Yellow Rose

The yellow rose symbolizes friendship

I am fortunate to have a lot of people in my life that I call friends.  The reason I phrase it that way is because I think I call people friends that others might refer to as acquaintances.  But if I like you, and we’ve gotten together in person on purpose, you’re my friend.  Actually, I have a few people that I call friends whom I’ve never met or only met by accident once, but we’ve communicated since then on purpose. 

Anyhow, definitions aside, I’ve been thinking a lot about friendship lately.  I recently tested a close friendship (without really meaning to) by allowing my selfish, inconsiderate and not-so-nice side to escape.  And my friend’s very mature and forgiving response got me thinking.  What is it about certain people that allow you to be totally yourself around them?  What is the recipe for having and being the kind of friend who will do (just about) anything for you, but will still stand up for their own needs?  And how many of these people is it possible to cultivate these kinds of friendships with? 

I think the answer to the last question is that you can’t have a lot of those friends.  I think you can have several, but it takes time and energy to grow a friendship that close and intimate, and we are all very busy. 

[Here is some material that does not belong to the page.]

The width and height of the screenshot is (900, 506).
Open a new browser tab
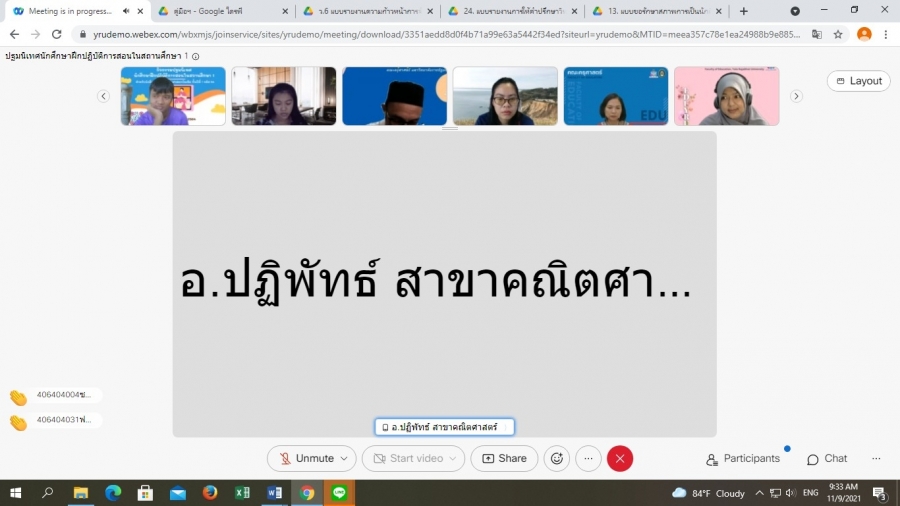coord(743,11)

Which is why we have different kinds of friends. 

Friends For a Reason

A great example of this from my life is my Maid of Honor.  We became friends in college and spent a lot of time together.  We took a lot of the same classes and really enjoyed each other’s company.  At the end of college, when I was finally getting married, I decided that she would be the perfect Maid of Honor in my wedding.  I agonized over the decision a little – I had other friends with whom I had been close for a longer period of time.  But in this case, I knew that I needed a particular kind of friend in that role – a friend for a reason.  What I needed was someone who could set aside her own needs for the day of my wedding and a few specific days before the big day, and just focus on me.  I’m not normally a “take care of me” person.  I like to do things for myself and it’s very hard for me to ask for help.  But I knew that on my wedding day, I would need the kind of friend who would rub my feet to relax me, keep me calm if I got too emotional, and make sure the day was all about me (and my husband of course).  I got what I needed that day.  Unfortunately, after the wedding, we both got busy with our lives and drifted apart.  There was no fight – no ill feelings at all as far as I know.  We bumped into each other a few years later and had a great chat, and then proceeded to lose touch again.  She was the friend that I needed for the reason of being a wonderful Maid of Honor at my wedding.  And she served her purpose well. 

 Friends for a Season

I have a lot of friends that fall into this category.  I think it’s because I make friends very easily, and so if it becomes difficult to keep in touch because of distance, I will still love you, but I’ll make more friends who are easier to get together with.  Now distance, in this case, doesn’t necessarily mean a big distance.  I’ve made some really good friends at work only to have them fade into the background when I’ve started another job in the same city or even just moved into another department.  It’s not that they weren’t good friends in the first place.  It’s that they were friends for the season during which we were placed together.   Some of these seasonal changes have made me a little sad.  I wish that I had made more of an effort with some of them.  Thankfully, there is Facebook, where you can keep in touch with people who were friends for a reason or a season without having to invest too much time or energy. 

 Friends for a Lifetime

And then there are those friends who just seem to stick around forever.  I am very fortunate to have several of these friends.  These are the friends with whom you can step back into each others lives after time or distance has separated you, and it’s like nothing ever changed.  These are the friends who make the effort to keep in touch even if you are separated for a while.  These are the friends to whom you turn when life is hard.  And hopefully they are close enough that you can unveil your ugly side once in a while and emerge from the experience with a friendship that’s stronger than ever.  They are like family, but family you’ve chosen. 

I think I need to do some more thinking about my questions at the beginning.  I’m sure that as I explore my friendships and work at them, I’ll find some answers.  I’ll keep you posted.